Is it possible to teach a chimpanzee how to communicate?
With stories of "feral children" being reported in India and the popularity of books such as Rudyard Kipling's The Jungle Book and Edgar Rice Burroughs' Tarzan of the Apes, the prospect of teaching language skills to chimpanzees or orangutans didn't seem so far-fetched during the 1920s and 1930s. While early research by such pioneers as Russian primatologist Nadiya Ladygina-Kohts and American psychologist Lightmer Witmer helped demonstrate the innate problem-solving skills of chimpanzees, they also raised intriguing speculations about whether true communication between humans and non-humans might be possible.
In 1912, it had been Witmer who publicly suggested that "within a few years chimpanzees will be taken early in life and subjected for purposes of scientific investigation to a course or procedure more closely resembling that which is accorded the human child." But could raising a young chimpanzee in the same way that human children were raised lead to their developing actual language skills? This was the question that Winthrop and Luella Kellogg would test in a very personal way.
Inspired by stories about Kamala and Amala, the two "wolf-girls" who had been reported in India not long before, Winthrop Kellogg had been newly-hired as a psychology professor at Indiana University when he approached Yale primatologist Robert Yerkes with a unique research proposal in 1930. By placing an infant ape (whether chimpanzee or orangutan) in a human home and raising that ape alongside a human child of the same age, Kellogg argued that the ape could be socialized like a human and develop language skills.
To make their experiment as realistic as possible, the Kelloggs convinced Yerkes to allow them to conduct their research at the Yale Anthropoid Research Station in Orange Park, Florida. Established in 1930 and operated by Yale University, the station was one of the main primate research facilities in the United States and had an international reputation for groundbreaking research. Later rechristened the Yerkes National Primate Center and relocated to Emory University in Georgia, the station was ideal for what the Kelloggs were planning since it had all the facilities they would need. To fund their research project, the Kelloggs took a leave of absence from Indiana University and arranged for a grant from the Social Science Research Council during their stay in Orange Park.
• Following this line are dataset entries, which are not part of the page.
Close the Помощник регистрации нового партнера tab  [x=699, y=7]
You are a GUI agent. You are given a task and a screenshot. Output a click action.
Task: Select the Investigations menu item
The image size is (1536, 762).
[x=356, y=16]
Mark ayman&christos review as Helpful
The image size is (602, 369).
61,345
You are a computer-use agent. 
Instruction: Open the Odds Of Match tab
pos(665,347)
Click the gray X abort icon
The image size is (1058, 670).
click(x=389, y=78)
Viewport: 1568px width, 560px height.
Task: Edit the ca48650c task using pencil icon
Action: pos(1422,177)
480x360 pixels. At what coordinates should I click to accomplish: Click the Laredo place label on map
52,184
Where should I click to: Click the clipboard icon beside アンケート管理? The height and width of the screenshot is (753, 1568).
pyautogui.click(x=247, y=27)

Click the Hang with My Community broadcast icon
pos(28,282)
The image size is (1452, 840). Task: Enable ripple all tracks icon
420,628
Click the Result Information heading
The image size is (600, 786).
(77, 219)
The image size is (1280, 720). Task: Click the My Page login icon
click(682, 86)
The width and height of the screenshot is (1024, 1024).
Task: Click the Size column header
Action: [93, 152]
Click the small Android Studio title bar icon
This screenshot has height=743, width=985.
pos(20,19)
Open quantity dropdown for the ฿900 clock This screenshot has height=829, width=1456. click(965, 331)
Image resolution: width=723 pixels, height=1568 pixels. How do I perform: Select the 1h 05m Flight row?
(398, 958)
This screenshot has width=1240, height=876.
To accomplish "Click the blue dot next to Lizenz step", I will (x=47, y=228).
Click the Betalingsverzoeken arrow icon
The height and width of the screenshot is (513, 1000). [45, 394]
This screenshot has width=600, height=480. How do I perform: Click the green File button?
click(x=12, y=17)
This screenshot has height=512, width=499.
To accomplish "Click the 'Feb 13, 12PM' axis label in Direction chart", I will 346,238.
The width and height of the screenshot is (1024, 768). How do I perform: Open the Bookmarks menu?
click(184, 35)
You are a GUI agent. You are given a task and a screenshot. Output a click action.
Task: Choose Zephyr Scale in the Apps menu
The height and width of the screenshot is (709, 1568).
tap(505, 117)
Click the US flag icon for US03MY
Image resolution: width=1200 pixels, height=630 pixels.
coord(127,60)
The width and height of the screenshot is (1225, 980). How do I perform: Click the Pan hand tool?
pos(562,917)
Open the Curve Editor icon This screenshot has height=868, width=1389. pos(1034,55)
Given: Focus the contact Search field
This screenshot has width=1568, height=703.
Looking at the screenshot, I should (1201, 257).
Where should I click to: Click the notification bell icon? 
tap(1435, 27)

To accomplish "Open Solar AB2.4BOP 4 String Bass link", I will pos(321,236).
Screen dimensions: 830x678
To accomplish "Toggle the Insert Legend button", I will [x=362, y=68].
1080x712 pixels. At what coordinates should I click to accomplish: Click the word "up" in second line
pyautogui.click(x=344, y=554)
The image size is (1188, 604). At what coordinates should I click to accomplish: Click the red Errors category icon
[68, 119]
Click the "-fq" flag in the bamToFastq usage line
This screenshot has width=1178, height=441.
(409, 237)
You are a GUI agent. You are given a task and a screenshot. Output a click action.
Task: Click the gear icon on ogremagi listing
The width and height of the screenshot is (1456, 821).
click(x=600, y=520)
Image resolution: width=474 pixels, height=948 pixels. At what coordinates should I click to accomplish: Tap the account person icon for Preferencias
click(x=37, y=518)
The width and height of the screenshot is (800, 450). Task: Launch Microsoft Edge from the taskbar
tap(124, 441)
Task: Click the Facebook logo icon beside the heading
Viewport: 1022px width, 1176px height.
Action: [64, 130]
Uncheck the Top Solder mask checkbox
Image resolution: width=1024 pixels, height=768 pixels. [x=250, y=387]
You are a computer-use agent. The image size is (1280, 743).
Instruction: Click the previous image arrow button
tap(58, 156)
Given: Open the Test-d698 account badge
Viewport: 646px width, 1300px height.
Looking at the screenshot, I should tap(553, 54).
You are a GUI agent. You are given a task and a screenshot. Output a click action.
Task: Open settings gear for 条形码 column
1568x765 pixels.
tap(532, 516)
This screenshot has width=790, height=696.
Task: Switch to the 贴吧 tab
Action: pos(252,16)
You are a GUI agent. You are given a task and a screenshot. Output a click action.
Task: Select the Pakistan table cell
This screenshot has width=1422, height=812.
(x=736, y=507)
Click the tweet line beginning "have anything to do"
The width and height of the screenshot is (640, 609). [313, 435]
The first research subject in the Kelloggs' study happened to be their infant son Donald who was born on August 31, 1930. All that remained was to get a suitable infant chimpanzee. In mid-1931, the Kelloggs received their other research subject. Gua, an infant chimpanzee, was born in Cuba's Abreu Colony on November 15, 1930 and subsequently shipped to the Yale Station to become part of their permanent collection. For the course of the planned study, which was intended to cover the first few years of their lives, Donald and Gua would be raised together as siblings so the Kelloggs could monitor how they both developed.
What followed was what Winthrop Kellogg would later describe as one of the most difficult research projects he and his wife had ever attempted. "Had we at that time any knowledge of the personal deprivation to be demanded by the undertaking, it is doubtful if we would have persisted further in the endeavor to bring it about," he wrote, ruefully. Not only were they first-time parents, but their experience in raising a chimpanzee was largely theoretical at that point.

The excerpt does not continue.